▶ **DATA**:
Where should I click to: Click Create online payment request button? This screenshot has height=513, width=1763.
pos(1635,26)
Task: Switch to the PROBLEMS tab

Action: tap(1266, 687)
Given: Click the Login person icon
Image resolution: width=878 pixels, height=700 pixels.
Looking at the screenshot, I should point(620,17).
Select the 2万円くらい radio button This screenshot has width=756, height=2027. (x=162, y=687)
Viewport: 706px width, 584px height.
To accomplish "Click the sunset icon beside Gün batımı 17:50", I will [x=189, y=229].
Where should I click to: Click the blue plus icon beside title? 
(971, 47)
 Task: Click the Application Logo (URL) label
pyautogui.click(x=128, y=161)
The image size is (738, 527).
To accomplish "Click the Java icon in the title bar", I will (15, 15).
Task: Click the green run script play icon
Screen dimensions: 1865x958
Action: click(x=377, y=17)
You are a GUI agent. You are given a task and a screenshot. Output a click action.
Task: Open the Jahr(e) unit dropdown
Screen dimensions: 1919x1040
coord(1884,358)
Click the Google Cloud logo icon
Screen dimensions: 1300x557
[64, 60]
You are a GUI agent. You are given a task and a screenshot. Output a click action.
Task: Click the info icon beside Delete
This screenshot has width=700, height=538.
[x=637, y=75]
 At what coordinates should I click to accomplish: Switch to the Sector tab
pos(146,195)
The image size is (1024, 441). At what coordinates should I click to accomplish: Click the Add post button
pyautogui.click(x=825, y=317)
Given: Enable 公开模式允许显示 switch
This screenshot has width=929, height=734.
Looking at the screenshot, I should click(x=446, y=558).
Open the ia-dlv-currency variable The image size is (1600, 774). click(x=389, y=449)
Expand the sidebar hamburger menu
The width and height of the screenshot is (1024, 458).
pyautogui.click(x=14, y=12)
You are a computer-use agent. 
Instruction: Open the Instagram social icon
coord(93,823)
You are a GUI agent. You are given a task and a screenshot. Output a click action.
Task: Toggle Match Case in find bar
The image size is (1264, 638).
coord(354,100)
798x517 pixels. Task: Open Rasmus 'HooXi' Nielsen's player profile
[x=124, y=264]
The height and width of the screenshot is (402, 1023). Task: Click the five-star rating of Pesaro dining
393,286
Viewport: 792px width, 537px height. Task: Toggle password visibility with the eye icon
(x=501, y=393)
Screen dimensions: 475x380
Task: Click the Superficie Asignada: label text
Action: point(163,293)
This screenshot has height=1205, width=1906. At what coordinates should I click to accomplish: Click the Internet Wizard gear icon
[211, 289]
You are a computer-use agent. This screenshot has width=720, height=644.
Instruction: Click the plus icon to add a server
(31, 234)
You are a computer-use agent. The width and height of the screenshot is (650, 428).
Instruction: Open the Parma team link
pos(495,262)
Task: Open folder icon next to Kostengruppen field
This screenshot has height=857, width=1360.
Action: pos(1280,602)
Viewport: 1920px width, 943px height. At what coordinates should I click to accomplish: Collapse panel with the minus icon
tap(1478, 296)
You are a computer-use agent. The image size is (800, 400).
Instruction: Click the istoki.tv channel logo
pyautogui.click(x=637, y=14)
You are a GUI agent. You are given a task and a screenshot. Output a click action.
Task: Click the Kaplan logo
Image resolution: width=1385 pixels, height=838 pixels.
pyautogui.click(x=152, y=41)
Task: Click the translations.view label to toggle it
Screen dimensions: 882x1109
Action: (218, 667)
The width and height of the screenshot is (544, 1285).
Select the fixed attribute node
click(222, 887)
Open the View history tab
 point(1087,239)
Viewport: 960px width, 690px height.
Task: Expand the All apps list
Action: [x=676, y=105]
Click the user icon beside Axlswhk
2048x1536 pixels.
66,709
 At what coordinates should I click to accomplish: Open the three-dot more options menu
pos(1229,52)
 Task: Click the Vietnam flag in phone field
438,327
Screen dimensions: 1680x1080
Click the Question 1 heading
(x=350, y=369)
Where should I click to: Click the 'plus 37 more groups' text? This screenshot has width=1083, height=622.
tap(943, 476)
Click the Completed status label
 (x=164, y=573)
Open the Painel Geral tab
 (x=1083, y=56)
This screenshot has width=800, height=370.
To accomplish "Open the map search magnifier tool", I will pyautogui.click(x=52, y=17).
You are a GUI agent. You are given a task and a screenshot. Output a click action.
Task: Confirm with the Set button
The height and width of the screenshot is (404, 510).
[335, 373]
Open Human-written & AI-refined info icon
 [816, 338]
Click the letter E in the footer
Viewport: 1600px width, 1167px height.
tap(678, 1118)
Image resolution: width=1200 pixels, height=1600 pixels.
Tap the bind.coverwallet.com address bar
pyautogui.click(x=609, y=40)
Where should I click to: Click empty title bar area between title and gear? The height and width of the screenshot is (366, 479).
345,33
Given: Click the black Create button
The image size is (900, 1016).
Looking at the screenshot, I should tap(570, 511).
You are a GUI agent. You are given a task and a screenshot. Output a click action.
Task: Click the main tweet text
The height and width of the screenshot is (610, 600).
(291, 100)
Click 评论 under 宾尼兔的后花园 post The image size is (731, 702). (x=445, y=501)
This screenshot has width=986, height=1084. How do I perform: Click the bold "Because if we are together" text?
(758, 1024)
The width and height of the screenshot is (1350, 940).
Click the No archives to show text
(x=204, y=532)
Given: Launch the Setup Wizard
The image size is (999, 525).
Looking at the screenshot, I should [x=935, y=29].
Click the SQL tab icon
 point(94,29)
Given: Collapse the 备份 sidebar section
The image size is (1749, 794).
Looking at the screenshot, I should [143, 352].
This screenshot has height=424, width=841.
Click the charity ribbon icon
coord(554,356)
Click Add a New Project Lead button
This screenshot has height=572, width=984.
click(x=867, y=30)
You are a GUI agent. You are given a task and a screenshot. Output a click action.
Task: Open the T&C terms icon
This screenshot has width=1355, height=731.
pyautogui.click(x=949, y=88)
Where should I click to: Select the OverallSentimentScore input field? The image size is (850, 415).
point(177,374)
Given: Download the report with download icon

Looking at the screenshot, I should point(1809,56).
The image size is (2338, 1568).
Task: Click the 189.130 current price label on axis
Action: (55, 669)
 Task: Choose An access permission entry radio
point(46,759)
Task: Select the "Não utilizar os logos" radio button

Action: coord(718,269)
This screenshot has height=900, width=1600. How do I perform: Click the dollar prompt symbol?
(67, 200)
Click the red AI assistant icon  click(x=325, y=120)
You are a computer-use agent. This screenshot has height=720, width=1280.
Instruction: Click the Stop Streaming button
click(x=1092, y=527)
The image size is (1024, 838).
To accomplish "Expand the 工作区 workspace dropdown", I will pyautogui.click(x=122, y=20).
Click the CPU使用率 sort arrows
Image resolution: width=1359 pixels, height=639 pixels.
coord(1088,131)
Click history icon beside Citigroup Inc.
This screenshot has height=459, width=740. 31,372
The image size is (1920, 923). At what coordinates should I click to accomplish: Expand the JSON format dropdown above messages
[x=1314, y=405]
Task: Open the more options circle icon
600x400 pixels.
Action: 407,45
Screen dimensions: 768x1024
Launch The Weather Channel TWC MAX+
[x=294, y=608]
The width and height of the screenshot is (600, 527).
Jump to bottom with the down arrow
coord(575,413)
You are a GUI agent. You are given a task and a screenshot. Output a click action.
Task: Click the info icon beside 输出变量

▶ **WHAT TO PRODUCE**: Reproduce the full listing above, keeping every line intact.

▶ **RESPONSE BOX**:
Where should I click to: Click Create online payment request button? This screenshot has height=513, width=1763.
pos(1635,26)
Task: Switch to the PROBLEMS tab

Action: tap(1266, 687)
Given: Click the Login person icon
Image resolution: width=878 pixels, height=700 pixels.
Looking at the screenshot, I should point(620,17).
Select the 2万円くらい radio button This screenshot has width=756, height=2027. (x=162, y=687)
Viewport: 706px width, 584px height.
To accomplish "Click the sunset icon beside Gün batımı 17:50", I will [x=189, y=229].
Where should I click to: Click the blue plus icon beside title? 
(971, 47)
 Task: Click the Application Logo (URL) label
pyautogui.click(x=128, y=161)
The image size is (738, 527).
To accomplish "Click the Java icon in the title bar", I will (15, 15).
Task: Click the green run script play icon
Screen dimensions: 1865x958
Action: click(x=377, y=17)
You are a GUI agent. You are given a task and a screenshot. Output a click action.
Task: Open the Jahr(e) unit dropdown
Screen dimensions: 1919x1040
coord(1884,358)
Click the Google Cloud logo icon
Screen dimensions: 1300x557
[64, 60]
You are a GUI agent. You are given a task and a screenshot. Output a click action.
Task: Click the info icon beside Delete
This screenshot has width=700, height=538.
[x=637, y=75]
 At what coordinates should I click to accomplish: Switch to the Sector tab
pos(146,195)
The image size is (1024, 441). At what coordinates should I click to accomplish: Click the Add post button
pyautogui.click(x=825, y=317)
Given: Enable 公开模式允许显示 switch
This screenshot has width=929, height=734.
Looking at the screenshot, I should click(x=446, y=558).
Open the ia-dlv-currency variable The image size is (1600, 774). click(x=389, y=449)
Expand the sidebar hamburger menu
The width and height of the screenshot is (1024, 458).
pyautogui.click(x=14, y=12)
You are a computer-use agent. 
Instruction: Open the Instagram social icon
coord(93,823)
You are a GUI agent. You are given a task and a screenshot. Output a click action.
Task: Toggle Match Case in find bar
The image size is (1264, 638).
coord(354,100)
798x517 pixels. Task: Open Rasmus 'HooXi' Nielsen's player profile
[x=124, y=264]
The height and width of the screenshot is (402, 1023). Task: Click the five-star rating of Pesaro dining
393,286
Viewport: 792px width, 537px height. Task: Toggle password visibility with the eye icon
(x=501, y=393)
Screen dimensions: 475x380
Task: Click the Superficie Asignada: label text
Action: point(163,293)
This screenshot has height=1205, width=1906. At what coordinates should I click to accomplish: Click the Internet Wizard gear icon
[211, 289]
You are a computer-use agent. This screenshot has width=720, height=644.
Instruction: Click the plus icon to add a server
(31, 234)
You are a computer-use agent. The width and height of the screenshot is (650, 428).
Instruction: Open the Parma team link
pos(495,262)
Task: Open folder icon next to Kostengruppen field
This screenshot has height=857, width=1360.
Action: pos(1280,602)
Viewport: 1920px width, 943px height. At what coordinates should I click to accomplish: Collapse panel with the minus icon
tap(1478, 296)
You are a computer-use agent. The image size is (800, 400).
Instruction: Click the istoki.tv channel logo
pyautogui.click(x=637, y=14)
You are a GUI agent. You are given a task and a screenshot. Output a click action.
Task: Click the Kaplan logo
Image resolution: width=1385 pixels, height=838 pixels.
pyautogui.click(x=152, y=41)
Task: Click the translations.view label to toggle it
Screen dimensions: 882x1109
Action: (218, 667)
The width and height of the screenshot is (544, 1285).
Select the fixed attribute node
click(222, 887)
Open the View history tab
 point(1087,239)
Viewport: 960px width, 690px height.
Task: Expand the All apps list
Action: [x=676, y=105]
Click the user icon beside Axlswhk
2048x1536 pixels.
66,709
 At what coordinates should I click to accomplish: Open the three-dot more options menu
pos(1229,52)
 Task: Click the Vietnam flag in phone field
438,327
Screen dimensions: 1680x1080
Click the Question 1 heading
(x=350, y=369)
Where should I click to: Click the 'plus 37 more groups' text? This screenshot has width=1083, height=622.
tap(943, 476)
Click the Completed status label
 (x=164, y=573)
Open the Painel Geral tab
 (x=1083, y=56)
This screenshot has width=800, height=370.
To accomplish "Open the map search magnifier tool", I will pyautogui.click(x=52, y=17).
You are a GUI agent. You are given a task and a screenshot. Output a click action.
Task: Confirm with the Set button
The height and width of the screenshot is (404, 510).
[335, 373]
Open Human-written & AI-refined info icon
 [816, 338]
Click the letter E in the footer
Viewport: 1600px width, 1167px height.
tap(678, 1118)
Image resolution: width=1200 pixels, height=1600 pixels.
Tap the bind.coverwallet.com address bar
pyautogui.click(x=609, y=40)
Where should I click to: Click empty title bar area between title and gear? The height and width of the screenshot is (366, 479).
345,33
Given: Click the black Create button
The image size is (900, 1016).
Looking at the screenshot, I should tap(570, 511).
You are a GUI agent. You are given a task and a screenshot. Output a click action.
Task: Click the main tweet text
The height and width of the screenshot is (610, 600).
(291, 100)
Click 评论 under 宾尼兔的后花园 post The image size is (731, 702). (x=445, y=501)
This screenshot has width=986, height=1084. How do I perform: Click the bold "Because if we are together" text?
(758, 1024)
The width and height of the screenshot is (1350, 940).
Click the No archives to show text
(x=204, y=532)
Given: Launch the Setup Wizard
The image size is (999, 525).
Looking at the screenshot, I should [x=935, y=29].
Click the SQL tab icon
 point(94,29)
Given: Collapse the 备份 sidebar section
The image size is (1749, 794).
Looking at the screenshot, I should [143, 352].
This screenshot has height=424, width=841.
Click the charity ribbon icon
coord(554,356)
Click Add a New Project Lead button
This screenshot has height=572, width=984.
click(x=867, y=30)
You are a GUI agent. You are given a task and a screenshot. Output a click action.
Task: Open the T&C terms icon
This screenshot has width=1355, height=731.
pyautogui.click(x=949, y=88)
Where should I click to: Select the OverallSentimentScore input field? The image size is (850, 415).
point(177,374)
Given: Download the report with download icon

Looking at the screenshot, I should point(1809,56).
The image size is (2338, 1568).
Task: Click the 189.130 current price label on axis
Action: (55, 669)
 Task: Choose An access permission entry radio
point(46,759)
Task: Select the "Não utilizar os logos" radio button

Action: coord(718,269)
This screenshot has height=900, width=1600. How do I perform: Click the dollar prompt symbol?
(67, 200)
Click the red AI assistant icon  click(x=325, y=120)
You are a computer-use agent. This screenshot has height=720, width=1280.
Instruction: Click the Stop Streaming button
click(x=1092, y=527)
The image size is (1024, 838).
To accomplish "Expand the 工作区 workspace dropdown", I will pyautogui.click(x=122, y=20).
Click the CPU使用率 sort arrows
Image resolution: width=1359 pixels, height=639 pixels.
coord(1088,131)
Click history icon beside Citigroup Inc.
This screenshot has height=459, width=740. 31,372
The image size is (1920, 923). At what coordinates should I click to accomplish: Expand the JSON format dropdown above messages
[x=1314, y=405]
Task: Open the more options circle icon
600x400 pixels.
Action: 407,45
Screen dimensions: 768x1024
Launch The Weather Channel TWC MAX+
[x=294, y=608]
The width and height of the screenshot is (600, 527).
Jump to bottom with the down arrow
coord(575,413)
You are a GUI agent. You are given a task and a screenshot. Output a click action.
Task: Click the info icon beside 输出变量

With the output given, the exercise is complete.